▸ WHAT YOU HAVE TO DO
Up to and including the line with "The image size is (1082, 676).", return every line from the start of the entries below exactly.

Saved entries:
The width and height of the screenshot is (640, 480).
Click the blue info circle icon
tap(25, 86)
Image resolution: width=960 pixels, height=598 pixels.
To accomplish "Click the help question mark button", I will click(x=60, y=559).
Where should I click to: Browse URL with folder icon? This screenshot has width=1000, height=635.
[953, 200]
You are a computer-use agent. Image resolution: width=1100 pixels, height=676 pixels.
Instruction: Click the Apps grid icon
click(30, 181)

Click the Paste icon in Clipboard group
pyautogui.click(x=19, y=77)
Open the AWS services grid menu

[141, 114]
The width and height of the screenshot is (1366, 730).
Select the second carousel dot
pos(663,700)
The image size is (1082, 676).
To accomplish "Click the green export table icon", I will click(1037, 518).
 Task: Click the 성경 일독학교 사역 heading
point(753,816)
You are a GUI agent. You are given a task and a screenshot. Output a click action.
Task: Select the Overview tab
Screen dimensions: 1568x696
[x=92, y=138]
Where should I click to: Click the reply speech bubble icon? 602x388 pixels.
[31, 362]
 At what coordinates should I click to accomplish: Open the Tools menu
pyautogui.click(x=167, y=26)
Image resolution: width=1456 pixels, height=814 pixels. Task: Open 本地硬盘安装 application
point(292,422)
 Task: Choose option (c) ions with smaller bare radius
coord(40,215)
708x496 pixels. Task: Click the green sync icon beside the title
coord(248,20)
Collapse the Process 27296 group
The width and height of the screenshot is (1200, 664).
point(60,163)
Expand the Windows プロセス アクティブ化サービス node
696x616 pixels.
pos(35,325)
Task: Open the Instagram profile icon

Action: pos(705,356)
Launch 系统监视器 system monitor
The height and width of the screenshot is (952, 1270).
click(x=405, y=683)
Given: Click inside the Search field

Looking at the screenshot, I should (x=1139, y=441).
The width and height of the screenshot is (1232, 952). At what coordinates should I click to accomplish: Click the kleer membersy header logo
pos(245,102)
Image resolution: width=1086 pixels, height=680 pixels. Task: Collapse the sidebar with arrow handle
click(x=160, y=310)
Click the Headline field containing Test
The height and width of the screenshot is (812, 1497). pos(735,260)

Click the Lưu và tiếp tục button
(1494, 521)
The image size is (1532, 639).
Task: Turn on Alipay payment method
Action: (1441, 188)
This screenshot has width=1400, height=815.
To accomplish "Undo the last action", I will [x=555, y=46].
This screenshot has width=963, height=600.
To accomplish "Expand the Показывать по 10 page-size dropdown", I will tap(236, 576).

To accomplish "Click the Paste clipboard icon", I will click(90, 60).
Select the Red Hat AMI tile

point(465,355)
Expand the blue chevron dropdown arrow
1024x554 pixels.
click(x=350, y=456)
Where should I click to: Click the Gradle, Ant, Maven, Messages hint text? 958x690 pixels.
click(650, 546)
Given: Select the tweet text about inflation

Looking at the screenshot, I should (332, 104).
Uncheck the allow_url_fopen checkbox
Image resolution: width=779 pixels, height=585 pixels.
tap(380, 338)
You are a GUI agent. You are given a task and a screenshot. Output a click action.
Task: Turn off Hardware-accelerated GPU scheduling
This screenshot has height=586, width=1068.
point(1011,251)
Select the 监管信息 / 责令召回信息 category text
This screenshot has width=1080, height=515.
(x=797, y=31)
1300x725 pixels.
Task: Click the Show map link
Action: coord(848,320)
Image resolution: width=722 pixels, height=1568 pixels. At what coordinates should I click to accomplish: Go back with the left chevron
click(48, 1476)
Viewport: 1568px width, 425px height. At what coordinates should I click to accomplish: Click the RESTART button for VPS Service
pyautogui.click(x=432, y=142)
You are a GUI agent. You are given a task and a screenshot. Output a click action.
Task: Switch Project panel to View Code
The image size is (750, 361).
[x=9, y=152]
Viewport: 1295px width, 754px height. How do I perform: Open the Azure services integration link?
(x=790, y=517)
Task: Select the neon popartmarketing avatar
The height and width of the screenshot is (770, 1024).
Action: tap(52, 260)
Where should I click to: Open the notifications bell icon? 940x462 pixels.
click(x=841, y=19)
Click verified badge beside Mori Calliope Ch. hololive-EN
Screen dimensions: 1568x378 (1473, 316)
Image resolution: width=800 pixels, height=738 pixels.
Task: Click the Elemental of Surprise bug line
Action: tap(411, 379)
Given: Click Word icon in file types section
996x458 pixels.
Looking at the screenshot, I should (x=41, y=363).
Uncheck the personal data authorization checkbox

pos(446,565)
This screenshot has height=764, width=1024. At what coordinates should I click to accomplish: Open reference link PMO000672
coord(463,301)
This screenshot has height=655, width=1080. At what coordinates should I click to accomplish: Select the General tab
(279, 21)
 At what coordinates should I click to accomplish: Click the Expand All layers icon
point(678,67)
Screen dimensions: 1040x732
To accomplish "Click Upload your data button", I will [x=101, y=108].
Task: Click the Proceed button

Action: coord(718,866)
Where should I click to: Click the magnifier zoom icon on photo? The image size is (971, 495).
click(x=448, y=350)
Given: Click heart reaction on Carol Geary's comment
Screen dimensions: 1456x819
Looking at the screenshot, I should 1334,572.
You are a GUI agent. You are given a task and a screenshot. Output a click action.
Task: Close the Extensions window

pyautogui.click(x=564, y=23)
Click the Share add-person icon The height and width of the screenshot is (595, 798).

▸ EXERCISE RESPONSE
The width and height of the screenshot is (640, 480).
Click the blue info circle icon
tap(25, 86)
Image resolution: width=960 pixels, height=598 pixels.
To accomplish "Click the help question mark button", I will click(x=60, y=559).
Where should I click to: Browse URL with folder icon? This screenshot has width=1000, height=635.
[953, 200]
You are a computer-use agent. Image resolution: width=1100 pixels, height=676 pixels.
Instruction: Click the Apps grid icon
click(30, 181)

Click the Paste icon in Clipboard group
pyautogui.click(x=19, y=77)
Open the AWS services grid menu

[141, 114]
The width and height of the screenshot is (1366, 730).
Select the second carousel dot
pos(663,700)
The image size is (1082, 676).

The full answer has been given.